• Written problem 1: Reproduce the part of the carpet story from "And off he marched" to "a quiet word." word for word.

[start of Article]

And off he marched to the site office. Where, Bob made him sit him down and cool off. Explaining what a fool he was making of himself. Inside nobody took any notice. Fred was always upset. Really, he was just lining himself up for more aggro by making a ridiculous issue.
My dad had other ideas though. He wandered over to where I was working for a quiet word.
“Tex had the carpet. ” He murmured.
“Its in the boot of the car. Cut it off first thing and stuck it in. Its for his porch on the front of the house. Going to wind him up. Pop over in ten, I’ll have him cooking by then. Just jump in and fan the flames.”
So I waited for ten minutes or so before heading over to find Tex sweating already.
“Jesus. have you heard? Freds phoned the police! What are we going to do?”
“What do you mean we? I haven’t nicked some carpet! How do you know he phoned the police anyway?
“Your dads just told me. Fred’s had a rant and shot off to see Bob in the office. Went to phone the Busies!”
And, I still can’t believe this, as he said it, we all turned to look across the site to the entrance on the opposite side of the building. And as we did, a lone copper walked in, took a good look around and walked out again.

[end of Article]
[start of Records supplied]

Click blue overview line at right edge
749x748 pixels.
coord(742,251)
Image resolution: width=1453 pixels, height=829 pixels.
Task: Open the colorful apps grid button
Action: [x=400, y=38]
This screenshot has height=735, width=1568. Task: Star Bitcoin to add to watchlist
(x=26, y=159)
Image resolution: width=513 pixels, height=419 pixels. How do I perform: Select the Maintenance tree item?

[end of Records supplied]
[start of Records supplied]

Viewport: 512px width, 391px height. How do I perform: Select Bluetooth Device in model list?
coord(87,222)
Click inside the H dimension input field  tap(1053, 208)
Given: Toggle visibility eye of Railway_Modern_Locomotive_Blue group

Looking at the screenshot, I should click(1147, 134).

[end of Records supplied]
[start of Records supplied]

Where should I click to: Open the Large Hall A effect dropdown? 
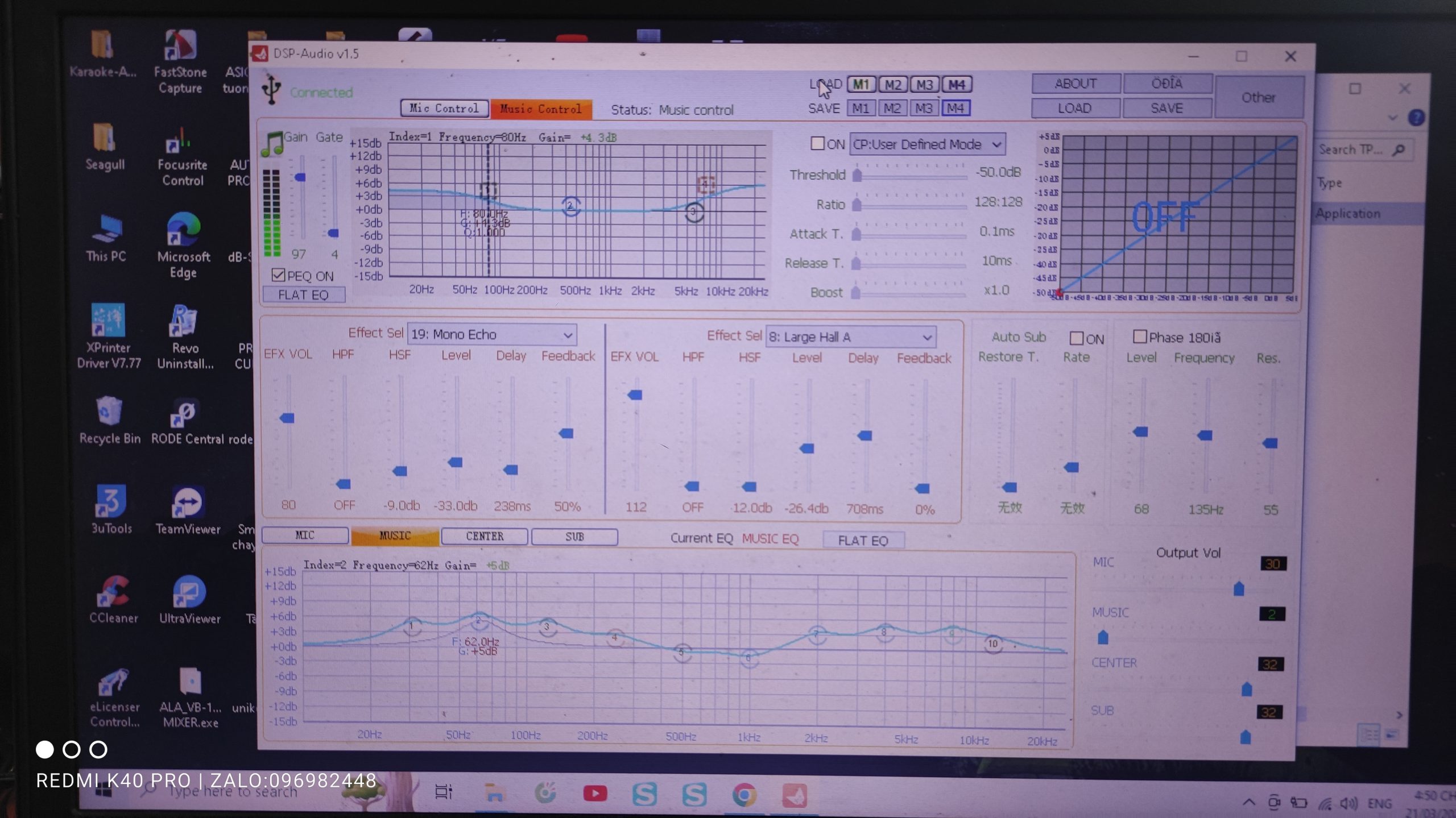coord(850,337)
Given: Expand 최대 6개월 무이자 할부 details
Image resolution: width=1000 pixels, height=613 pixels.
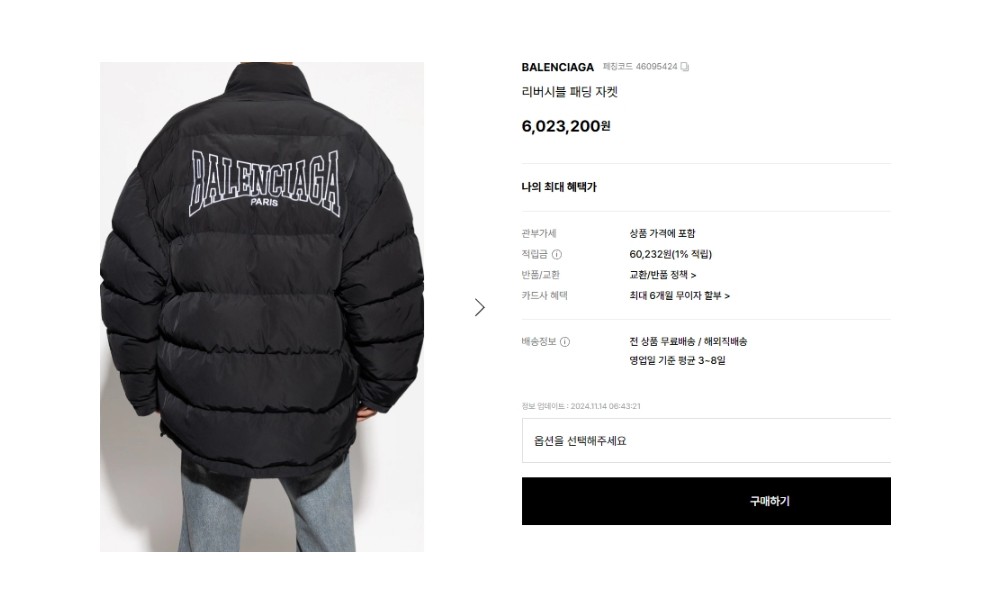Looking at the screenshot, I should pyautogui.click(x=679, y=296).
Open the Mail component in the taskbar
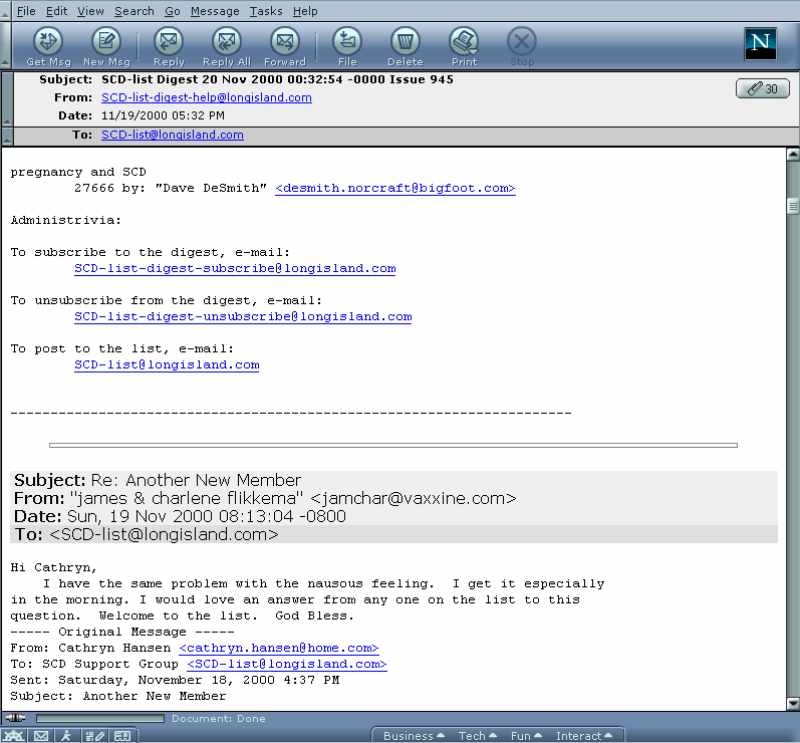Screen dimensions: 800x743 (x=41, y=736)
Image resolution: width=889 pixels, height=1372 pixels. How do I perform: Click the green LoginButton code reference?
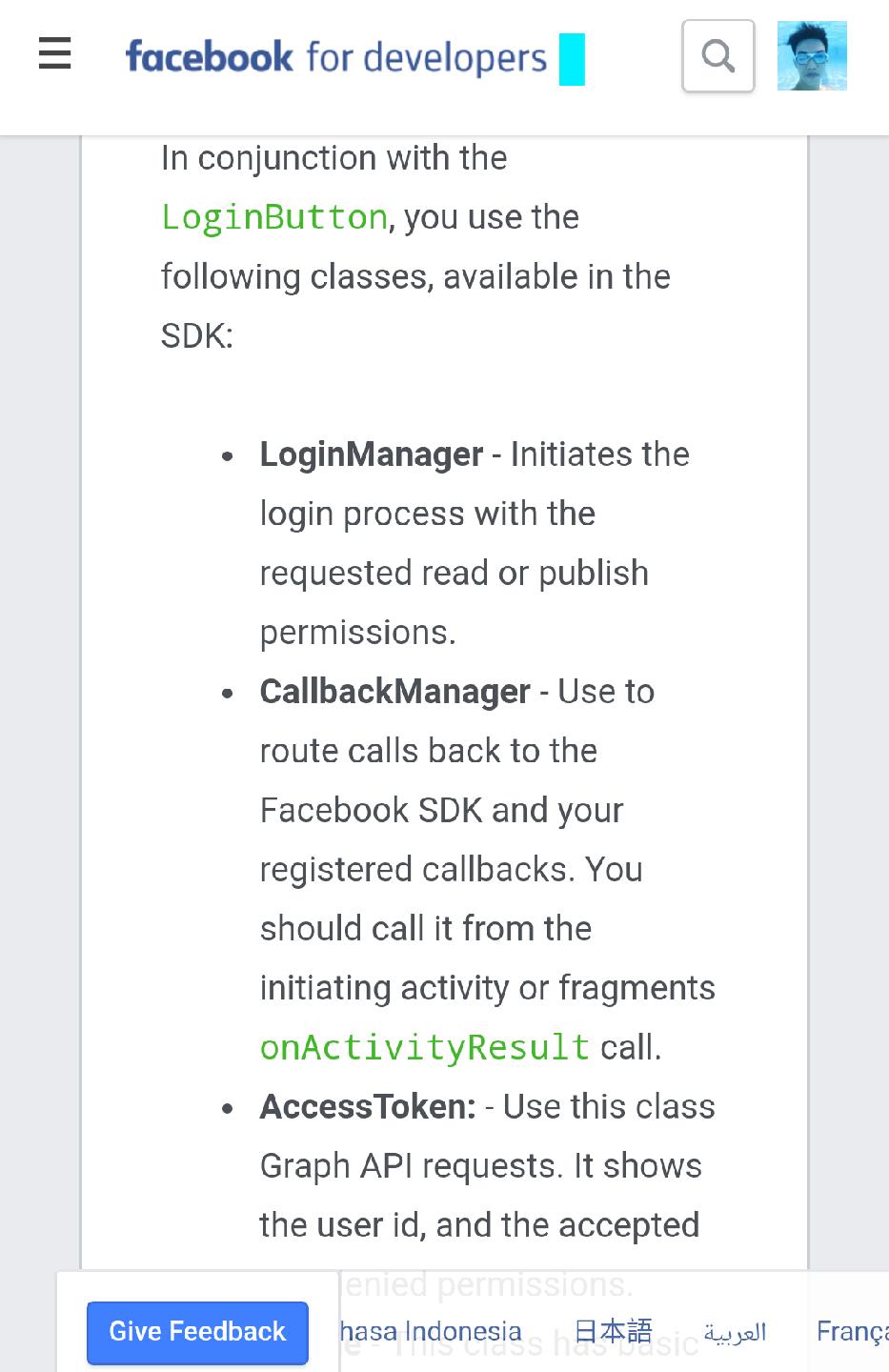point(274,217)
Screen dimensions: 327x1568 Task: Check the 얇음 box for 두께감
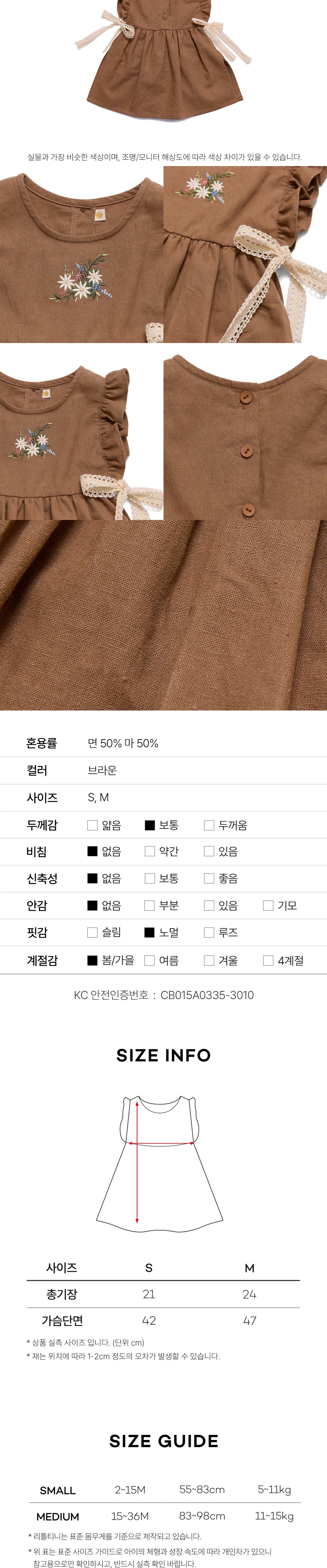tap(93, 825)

[end of Records supplied]

• Written problem 2: Transcribe the records from the line with "Where should I" to the line with "tap(93, 825)" exactly, leaving the pictures out.

• Result 1:
And off he marched to the site office. Where, Bob made him sit him down and cool off. Explaining what a fool he was making of himself. Inside nobody took any notice. Fred was always upset. Really, he was just lining himself up for more aggro by making a ridiculous issue.
My dad had other ideas though. He wandered over to where I was working for a quiet word.

• Result 2:
Where should I click to: Open the Large Hall A effect dropdown? 
coord(850,337)
Given: Expand 최대 6개월 무이자 할부 details
Image resolution: width=1000 pixels, height=613 pixels.
Looking at the screenshot, I should pyautogui.click(x=679, y=296).
Open the Mail component in the taskbar
Screen dimensions: 800x743 (x=41, y=736)
Image resolution: width=889 pixels, height=1372 pixels. How do I perform: Click the green LoginButton code reference?
point(274,217)
Screen dimensions: 327x1568 Task: Check the 얇음 box for 두께감
tap(93, 825)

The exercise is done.